12 June 2011
News broke yesterday that their are discussions among the players union and the owners that baseball may switch to two 15 team leagues with the top five teams in each league advancing to the playoffs. This means that baseball would have one of the National League teams switch over to the American League, it would get rid of the divisions, and add another round to the playoffs. As of right now the chances of this actually happening is under 50-50, but it is still in the early in the negotiating period for the new collective bargaining agreement. As of right now the team that would be most likely be moved to the AL from the NL is the Houston Astros, who will automatically have a natural rival in the Texas Rangers. Although the current ownership says that they have no interest in changing leagues, the team is up for sale and MLB could make the switch of leagues a part of the sale. As with any big change it comes with several pros and cons.
- Being a Marlins and Orioles fan this switch really helps these teams who have to play perennial big market powers. It has always been seen as a disadvantage to teams in the AL East to have to play both the Yankees and Red Sox 18 times each, while in the AL West and Central are filled with mid sized markets who tend to have quite a bit more turnover in the divisions. Instead with the elimination of divisions the games played becomes evenly distributed among all of the teams in the league.
- An addition of another playoff round. With the top five teams, as opposed to the current four team, now going to the playoff it means that means that teams #4 and #5 will play each other in the opening round and the winner will go on to play #1.
- This also means that teams with who win weak divisions will not be able to sneak into playoffs. In the past, their have been teams who are barley over .500 who have been able to get into the playoffs because they play in a horrible division. Now with it being a one giant league it will make sure that only the teams with the top five records would be able to advance.
- Interleague play is going to happen through out the year. Baseball is set up right now with 16 teams in the NL and 14 teams in the AL so that their will be even match-ups with no team getting an equivalent of a bye week. So to eliminate this problem with a two 15 team leagues baseball will expand Interleague play to happen all year long.
- Reduced drama at the end of the year. Part of the fun at the end of the season are all of the division races and wild card races that take place. This year their is a chance that three of the best teams in the AL could be the Yankees, Red Sox, and Rays and they will be fighting for both the division title and the wild card. However in the new system these teams could be pretty set to make the playoffs and not have to much to worry about come the end of the year.
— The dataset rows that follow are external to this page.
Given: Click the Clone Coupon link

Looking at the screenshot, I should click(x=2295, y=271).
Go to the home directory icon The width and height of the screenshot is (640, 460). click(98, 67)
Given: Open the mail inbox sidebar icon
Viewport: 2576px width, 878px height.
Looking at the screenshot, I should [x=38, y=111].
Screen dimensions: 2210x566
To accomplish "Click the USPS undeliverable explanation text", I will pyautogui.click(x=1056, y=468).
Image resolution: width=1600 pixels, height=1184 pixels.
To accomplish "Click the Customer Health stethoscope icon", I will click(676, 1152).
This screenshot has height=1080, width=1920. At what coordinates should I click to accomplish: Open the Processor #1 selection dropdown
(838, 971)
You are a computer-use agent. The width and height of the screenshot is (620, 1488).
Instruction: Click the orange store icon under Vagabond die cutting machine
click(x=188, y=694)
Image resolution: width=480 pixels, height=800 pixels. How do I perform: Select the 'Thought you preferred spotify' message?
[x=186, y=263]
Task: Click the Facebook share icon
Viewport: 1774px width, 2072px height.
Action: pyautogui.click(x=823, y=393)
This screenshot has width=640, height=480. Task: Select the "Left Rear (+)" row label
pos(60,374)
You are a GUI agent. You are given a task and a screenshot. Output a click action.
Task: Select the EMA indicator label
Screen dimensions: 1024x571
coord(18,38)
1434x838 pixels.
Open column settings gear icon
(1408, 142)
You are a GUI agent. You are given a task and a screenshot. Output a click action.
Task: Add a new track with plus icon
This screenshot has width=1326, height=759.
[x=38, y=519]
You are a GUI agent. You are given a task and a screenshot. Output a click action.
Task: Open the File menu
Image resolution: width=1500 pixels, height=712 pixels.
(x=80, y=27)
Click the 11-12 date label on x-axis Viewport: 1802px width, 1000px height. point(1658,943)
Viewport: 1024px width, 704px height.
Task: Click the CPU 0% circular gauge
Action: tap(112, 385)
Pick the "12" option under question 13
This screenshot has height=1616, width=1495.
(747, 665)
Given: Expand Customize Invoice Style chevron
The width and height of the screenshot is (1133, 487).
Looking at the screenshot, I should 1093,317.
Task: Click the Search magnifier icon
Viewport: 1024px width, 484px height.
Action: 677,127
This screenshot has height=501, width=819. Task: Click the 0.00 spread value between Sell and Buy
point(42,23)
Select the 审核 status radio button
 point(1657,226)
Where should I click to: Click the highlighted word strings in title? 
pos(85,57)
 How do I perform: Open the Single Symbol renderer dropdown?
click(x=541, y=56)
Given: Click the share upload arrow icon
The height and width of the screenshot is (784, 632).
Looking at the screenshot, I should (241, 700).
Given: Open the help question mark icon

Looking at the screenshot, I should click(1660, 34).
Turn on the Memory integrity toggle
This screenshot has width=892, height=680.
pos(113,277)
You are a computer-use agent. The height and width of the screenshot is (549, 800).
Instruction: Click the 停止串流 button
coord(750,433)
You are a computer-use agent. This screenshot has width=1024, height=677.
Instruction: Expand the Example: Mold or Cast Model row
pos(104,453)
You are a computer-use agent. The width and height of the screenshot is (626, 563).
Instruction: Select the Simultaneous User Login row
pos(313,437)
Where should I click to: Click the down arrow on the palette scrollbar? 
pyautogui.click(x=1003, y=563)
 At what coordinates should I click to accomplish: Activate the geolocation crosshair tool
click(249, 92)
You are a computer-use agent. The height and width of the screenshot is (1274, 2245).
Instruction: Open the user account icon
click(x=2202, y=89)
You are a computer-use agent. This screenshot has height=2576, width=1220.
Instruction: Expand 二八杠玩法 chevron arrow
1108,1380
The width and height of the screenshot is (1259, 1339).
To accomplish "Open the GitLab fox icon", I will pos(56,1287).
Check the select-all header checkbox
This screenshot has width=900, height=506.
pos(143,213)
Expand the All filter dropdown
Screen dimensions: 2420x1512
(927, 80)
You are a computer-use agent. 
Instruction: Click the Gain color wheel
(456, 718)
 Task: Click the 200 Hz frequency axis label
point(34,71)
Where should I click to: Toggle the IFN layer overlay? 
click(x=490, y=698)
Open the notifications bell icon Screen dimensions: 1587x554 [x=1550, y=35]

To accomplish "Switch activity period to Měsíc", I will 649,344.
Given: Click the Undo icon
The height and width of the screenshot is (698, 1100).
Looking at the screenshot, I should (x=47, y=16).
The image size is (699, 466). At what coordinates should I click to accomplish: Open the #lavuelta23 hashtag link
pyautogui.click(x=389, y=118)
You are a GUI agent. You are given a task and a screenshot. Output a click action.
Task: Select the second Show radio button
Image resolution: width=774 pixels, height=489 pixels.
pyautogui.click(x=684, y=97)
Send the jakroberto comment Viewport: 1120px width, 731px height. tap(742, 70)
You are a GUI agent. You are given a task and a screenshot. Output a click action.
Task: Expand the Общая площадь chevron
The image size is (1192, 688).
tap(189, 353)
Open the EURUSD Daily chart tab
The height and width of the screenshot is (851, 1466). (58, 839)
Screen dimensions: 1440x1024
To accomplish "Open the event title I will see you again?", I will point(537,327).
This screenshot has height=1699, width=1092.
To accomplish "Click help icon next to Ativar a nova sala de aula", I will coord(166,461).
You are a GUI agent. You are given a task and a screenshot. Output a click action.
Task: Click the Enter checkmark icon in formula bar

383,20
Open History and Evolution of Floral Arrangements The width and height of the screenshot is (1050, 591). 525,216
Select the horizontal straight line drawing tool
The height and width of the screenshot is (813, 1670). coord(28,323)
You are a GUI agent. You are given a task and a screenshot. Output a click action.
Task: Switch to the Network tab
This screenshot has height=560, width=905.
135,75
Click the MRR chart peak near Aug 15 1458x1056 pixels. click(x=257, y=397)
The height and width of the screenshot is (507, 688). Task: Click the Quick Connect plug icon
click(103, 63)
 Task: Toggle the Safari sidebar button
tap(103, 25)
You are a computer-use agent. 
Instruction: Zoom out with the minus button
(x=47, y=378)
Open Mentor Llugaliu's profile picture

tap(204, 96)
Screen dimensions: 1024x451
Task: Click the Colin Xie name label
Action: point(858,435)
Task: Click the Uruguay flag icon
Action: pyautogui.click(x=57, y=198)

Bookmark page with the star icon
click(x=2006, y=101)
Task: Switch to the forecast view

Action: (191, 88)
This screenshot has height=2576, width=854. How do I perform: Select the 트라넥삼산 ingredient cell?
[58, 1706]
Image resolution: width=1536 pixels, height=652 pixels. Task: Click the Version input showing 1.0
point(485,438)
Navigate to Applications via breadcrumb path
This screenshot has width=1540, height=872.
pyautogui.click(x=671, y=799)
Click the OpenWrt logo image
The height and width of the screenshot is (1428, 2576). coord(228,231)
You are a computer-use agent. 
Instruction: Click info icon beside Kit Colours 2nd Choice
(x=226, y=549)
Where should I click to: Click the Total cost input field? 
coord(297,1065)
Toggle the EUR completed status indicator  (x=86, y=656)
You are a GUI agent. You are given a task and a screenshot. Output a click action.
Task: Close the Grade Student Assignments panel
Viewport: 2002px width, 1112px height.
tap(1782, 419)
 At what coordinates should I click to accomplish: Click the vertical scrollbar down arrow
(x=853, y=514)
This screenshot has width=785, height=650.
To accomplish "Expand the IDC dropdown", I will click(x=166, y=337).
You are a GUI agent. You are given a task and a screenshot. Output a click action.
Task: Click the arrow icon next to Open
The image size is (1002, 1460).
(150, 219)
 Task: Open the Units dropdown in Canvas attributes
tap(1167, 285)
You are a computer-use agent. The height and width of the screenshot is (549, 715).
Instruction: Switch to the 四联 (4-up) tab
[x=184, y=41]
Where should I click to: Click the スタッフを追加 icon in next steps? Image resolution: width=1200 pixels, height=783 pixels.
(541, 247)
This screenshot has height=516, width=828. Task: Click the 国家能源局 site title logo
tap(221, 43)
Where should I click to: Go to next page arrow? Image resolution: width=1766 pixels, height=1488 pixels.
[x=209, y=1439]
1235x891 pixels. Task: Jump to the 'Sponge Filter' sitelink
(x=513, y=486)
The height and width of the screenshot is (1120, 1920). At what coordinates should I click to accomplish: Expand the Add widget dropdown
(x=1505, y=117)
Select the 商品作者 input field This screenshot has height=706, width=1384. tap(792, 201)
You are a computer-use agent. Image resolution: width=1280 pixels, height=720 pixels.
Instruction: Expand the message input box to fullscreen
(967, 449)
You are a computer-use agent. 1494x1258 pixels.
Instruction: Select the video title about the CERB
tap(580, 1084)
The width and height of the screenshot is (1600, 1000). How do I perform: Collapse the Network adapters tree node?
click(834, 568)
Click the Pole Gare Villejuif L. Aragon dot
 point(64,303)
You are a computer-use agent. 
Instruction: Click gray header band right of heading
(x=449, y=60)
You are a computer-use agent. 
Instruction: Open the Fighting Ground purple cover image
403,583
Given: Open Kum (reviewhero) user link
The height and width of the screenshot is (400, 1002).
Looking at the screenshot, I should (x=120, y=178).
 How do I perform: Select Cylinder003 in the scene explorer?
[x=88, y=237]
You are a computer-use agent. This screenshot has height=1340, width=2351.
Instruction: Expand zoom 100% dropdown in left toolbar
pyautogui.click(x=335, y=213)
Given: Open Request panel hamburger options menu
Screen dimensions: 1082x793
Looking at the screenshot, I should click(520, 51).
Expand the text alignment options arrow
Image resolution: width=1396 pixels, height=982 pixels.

- Not a fan of the new playoff format. It is just a really funky way to go threw the playoffs. It makes more sense to either stay with a four team playoff system with every team playing in the first round, or a six team playoff system with the top two teams getting a bye in the first round.
- Interleague play is going throughout the year. Some people hate interleage play, and if you are one of those people than the idea of it happening all year long has to be torturous.
- With no more weighted schedule also comes the chance that it will also mean increase travel. For the Marlins, most of their travel is up and down the East Coast and are less than three hour flights. However with less games in Atlanta and Washington it will mean more games in Milwaukee and San Diego. One of the way baseball would probably do to deal with this is have longer road trips and home stands, maybe three to five series per stand. Some people may have a problem with this, especially those who already complain that their are not enough rest days off.
Personally I think that I am in favor of this change. Baseball rarely does anything to radical, and they are all but afraid of change, so the idea of this possibility is excited. This change is also a positive one, potentially, for the Marlins. The Marlins on any given year can get 82-87 wins playing a bunch of games against good Braves and Phillies teams, and have two World Series Championships despite no division titles. If the Marlins play the Braves and Phillies only 12 times a year, down from 18, that could also mean that they get to play more games against teams like the Padres and Pirates. With more games against lower talent teams and an additional playoff team it should mean more playoff opportunities for the Marlins.